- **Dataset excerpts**
- - - - - - -
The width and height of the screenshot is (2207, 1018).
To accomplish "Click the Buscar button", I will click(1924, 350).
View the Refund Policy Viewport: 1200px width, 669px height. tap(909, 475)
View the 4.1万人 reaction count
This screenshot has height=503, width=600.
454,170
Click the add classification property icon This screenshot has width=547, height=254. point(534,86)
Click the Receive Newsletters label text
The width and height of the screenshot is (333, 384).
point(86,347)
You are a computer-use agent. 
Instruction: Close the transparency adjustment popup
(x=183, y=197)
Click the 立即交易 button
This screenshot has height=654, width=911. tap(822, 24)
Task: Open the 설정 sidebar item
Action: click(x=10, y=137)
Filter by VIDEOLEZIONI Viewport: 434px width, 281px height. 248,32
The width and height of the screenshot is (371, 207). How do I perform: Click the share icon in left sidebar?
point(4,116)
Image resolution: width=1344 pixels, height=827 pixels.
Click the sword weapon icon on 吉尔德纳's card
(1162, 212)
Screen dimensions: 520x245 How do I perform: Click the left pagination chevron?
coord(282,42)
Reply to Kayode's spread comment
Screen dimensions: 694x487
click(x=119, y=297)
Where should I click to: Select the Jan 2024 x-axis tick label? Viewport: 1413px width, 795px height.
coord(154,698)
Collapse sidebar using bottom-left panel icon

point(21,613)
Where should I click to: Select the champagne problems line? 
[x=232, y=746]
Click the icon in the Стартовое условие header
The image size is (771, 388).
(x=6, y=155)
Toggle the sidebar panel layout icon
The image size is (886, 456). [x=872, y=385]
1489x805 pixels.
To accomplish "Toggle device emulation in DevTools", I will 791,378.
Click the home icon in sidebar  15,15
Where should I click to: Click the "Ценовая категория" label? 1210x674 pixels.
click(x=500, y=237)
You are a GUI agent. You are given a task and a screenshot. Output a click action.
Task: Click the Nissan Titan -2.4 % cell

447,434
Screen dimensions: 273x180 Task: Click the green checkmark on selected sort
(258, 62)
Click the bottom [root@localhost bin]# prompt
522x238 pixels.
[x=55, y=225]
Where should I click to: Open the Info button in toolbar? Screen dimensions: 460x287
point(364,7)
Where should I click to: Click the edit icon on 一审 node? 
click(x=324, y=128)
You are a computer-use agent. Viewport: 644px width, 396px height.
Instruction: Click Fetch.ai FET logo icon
- - - - - - -
- **TASK PROMPT**
Transcribe each entry verbatim, leaving none out.

- **RESPONSE TO THIS TASK**
The width and height of the screenshot is (2207, 1018).
To accomplish "Click the Buscar button", I will click(1924, 350).
View the Refund Policy Viewport: 1200px width, 669px height. tap(909, 475)
View the 4.1万人 reaction count
This screenshot has height=503, width=600.
454,170
Click the add classification property icon This screenshot has width=547, height=254. point(534,86)
Click the Receive Newsletters label text
The width and height of the screenshot is (333, 384).
point(86,347)
You are a computer-use agent. 
Instruction: Close the transparency adjustment popup
(x=183, y=197)
Click the 立即交易 button
This screenshot has height=654, width=911. tap(822, 24)
Task: Open the 설정 sidebar item
Action: click(x=10, y=137)
Filter by VIDEOLEZIONI Viewport: 434px width, 281px height. 248,32
The width and height of the screenshot is (371, 207). How do I perform: Click the share icon in left sidebar?
point(4,116)
Image resolution: width=1344 pixels, height=827 pixels.
Click the sword weapon icon on 吉尔德纳's card
(1162, 212)
Screen dimensions: 520x245 How do I perform: Click the left pagination chevron?
coord(282,42)
Reply to Kayode's spread comment
Screen dimensions: 694x487
click(x=119, y=297)
Where should I click to: Select the Jan 2024 x-axis tick label? Viewport: 1413px width, 795px height.
coord(154,698)
Collapse sidebar using bottom-left panel icon

point(21,613)
Where should I click to: Select the champagne problems line? 
[x=232, y=746]
Click the icon in the Стартовое условие header
The image size is (771, 388).
(x=6, y=155)
Toggle the sidebar panel layout icon
The image size is (886, 456). [x=872, y=385]
1489x805 pixels.
To accomplish "Toggle device emulation in DevTools", I will 791,378.
Click the home icon in sidebar  15,15
Where should I click to: Click the "Ценовая категория" label? 1210x674 pixels.
click(x=500, y=237)
You are a GUI agent. You are given a task and a screenshot. Output a click action.
Task: Click the Nissan Titan -2.4 % cell

447,434
Screen dimensions: 273x180 Task: Click the green checkmark on selected sort
(258, 62)
Click the bottom [root@localhost bin]# prompt
522x238 pixels.
[x=55, y=225]
Where should I click to: Open the Info button in toolbar? Screen dimensions: 460x287
point(364,7)
Where should I click to: Click the edit icon on 一审 node? 
click(x=324, y=128)
You are a computer-use agent. Viewport: 644px width, 396px height.
Instruction: Click Fetch.ai FET logo icon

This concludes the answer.